Diese kontinuierliche Arbeit geht seit Hannover unter neuem Namen weiter. Monatelang hatte sich eine Arbeitsgruppe damit befasst, den Namen des Netzwerks neu zu entwickeln und mit einem passenden Logo abzubilden. Und so wurde von der Vorbereitungsgruppe unter großem Beifall das Plakat „Aktionsbündnis atomwaffenfrei.jetzt“ enthüllt.
Mit dem „Mythos nukleare Abschreckung und deren Überwindung“ beschäftigte sich am Abend die Podiumsdiskussion. Angelika Claussen (Co-Vorsitzende der IPPNW, deutsche Sektion, und Präsidentin der IPPNW Europa), Matthias Engelke (Pfarrer, Versöhnungsbund), Thomas Hermann (Bürgermeister Hannover) und Moritz Kütt (Physiker und Politikwissenschaftler. Leiter der Arbeitsgruppe „"“Naturwissenschaft und Abrüstung„"“ am Institut für Friedensforschung und Sicherheitspolitik an der Universität Hamburg) bereicherten durch ihre unterschiedlichen Zugänge und Perspektiven als Einstieg in eine Vielzahl von Wortbeiträgen aus dem Publikum, gekonnt moderiert von Regina Hagen (Sprecherin des Trägerkreises).
Am nächsten Morgen gab Wolfram Springer (Geschäftsführer des CVJM Hannover) einen beeindruckenden und vielfältigen Impuls zum Engagement junger Menschen für Frieden und atomare Abrüstung, insbesondere im Zusammenhang mit der Partnerstadt Hiroshima. Dadurch motiviert diskutierten die Teilnehmenden in drei Workshops zwei inhaltliche Themen: „Nukleare Teilhabe in Europa überwinden“ mit Angelika Claussen sowie „Macht und Ohnmacht des Völkerrechts“ mit Reiner Braun (bis 2017 Geschäftsführer von IALANA Deutschland). Der dritte war ein Perspektivworkshop „Zwischen EU-Wahl und der nächsten Bundestagswahl“ mit meinem Impuls.

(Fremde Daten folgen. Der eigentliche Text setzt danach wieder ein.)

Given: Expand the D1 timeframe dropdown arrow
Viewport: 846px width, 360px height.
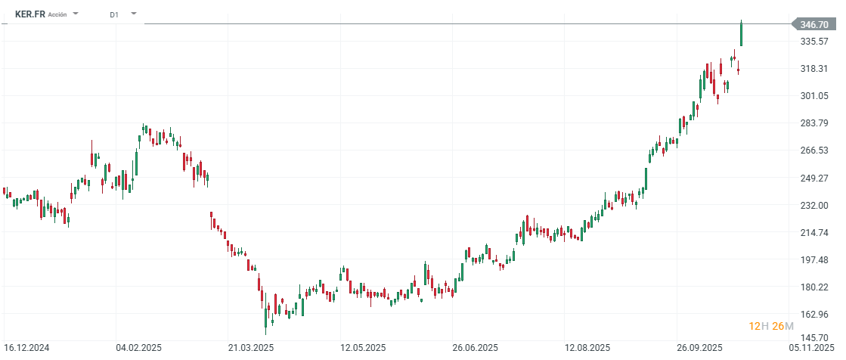Looking at the screenshot, I should 134,14.
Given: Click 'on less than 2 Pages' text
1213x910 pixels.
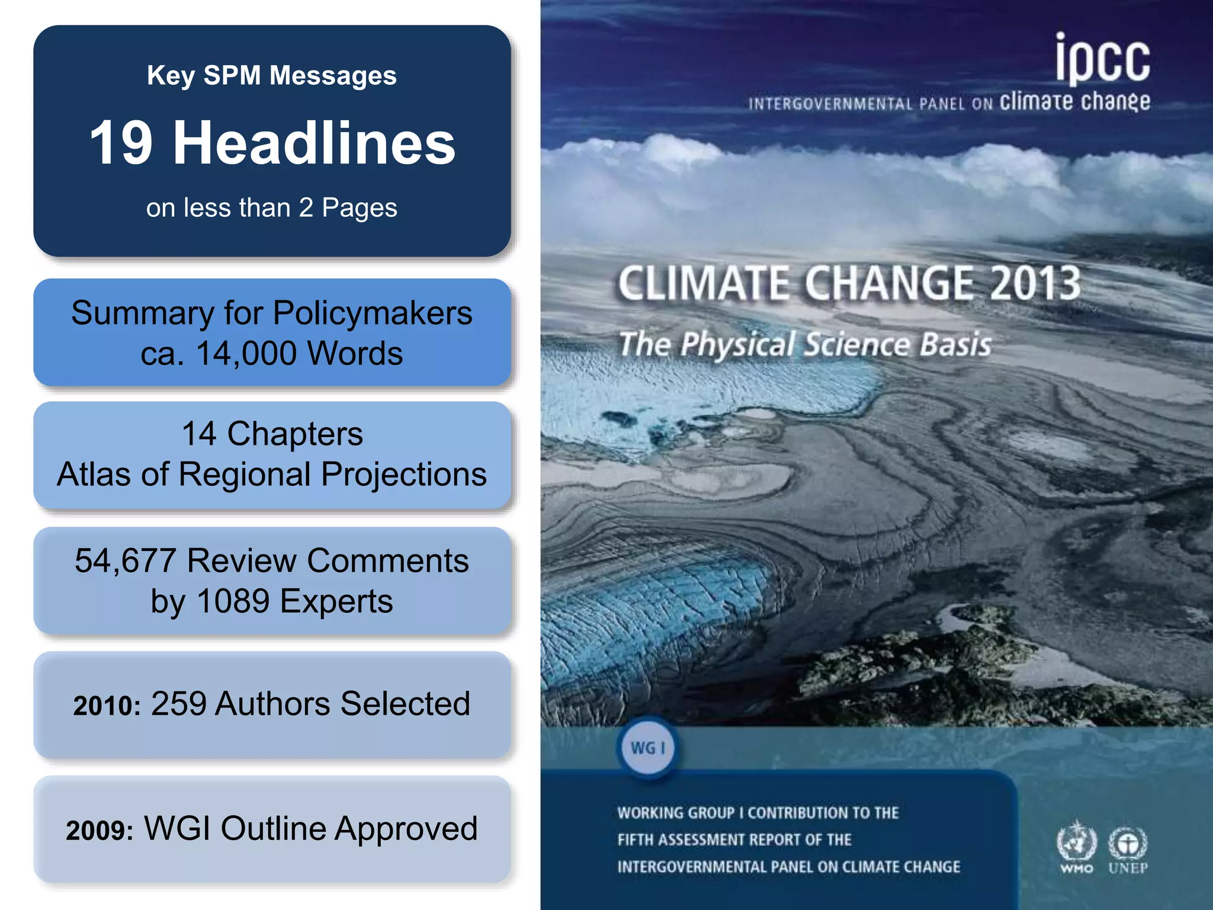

Unter Berücksichtigung vieler biografischer Zugänge entstanden eine Vielzahl von Ideen für die Weiterarbeit in den kommenden Jahren. Mit Fokus auf das Jubiläumsjahr 2025: u.a. 80 Jahre Kriegsende, 80 Jahre Atombombenabwürfe Hiroshima/Nagasaki. Unsere Erfahrungen als Zeitzeug*innen der letzten Jahrzehnte könnten dabei eine wichtige Rolle spielen, in Büchel, Nörvenich und überall sonst bundesweit. Wer konnte an diesem Tag ahnen, dass zwei Wochen später der Nobelpreis an die Vereinigung der Überlebenden, Nihon Hidankyo, und deren Zeugnisse 2024 vergeben würde. Ein Rückhalt auch für unsere Arbeit.
Kurz nach dem internationalen UN-Tag zur Abschaffung der Atomwaffen und dem Beitritt von Indonesien, den Salomonen und Sierra Leone zum Atomwaffenverbotsvertrag beschäftigten sich die Teilnehmenden auch intensiv mit der geplanten Stationierung von Mittelstreckenwaffen in Deutschland, die die Eskalationsspirale in Europa weiter anheizt. Das Aktionsbündnis „atomwaffenfrei.jetzt“ wurde Impulsgeber und Träger für die am 4. November gegründete Kampagne „Friedensfähig statt erstschlagfähig: für ein Europa ohne Mittelstreckenwaffen“ (www.friedensfaehig.de; siehe den Beitrag von Simon Bödecker in diesem Heft).
Ein gelungenes Wochenende für Teambildung und Motivation zur Weiterarbeit in den nächsten Jahren und Jahrzehnten.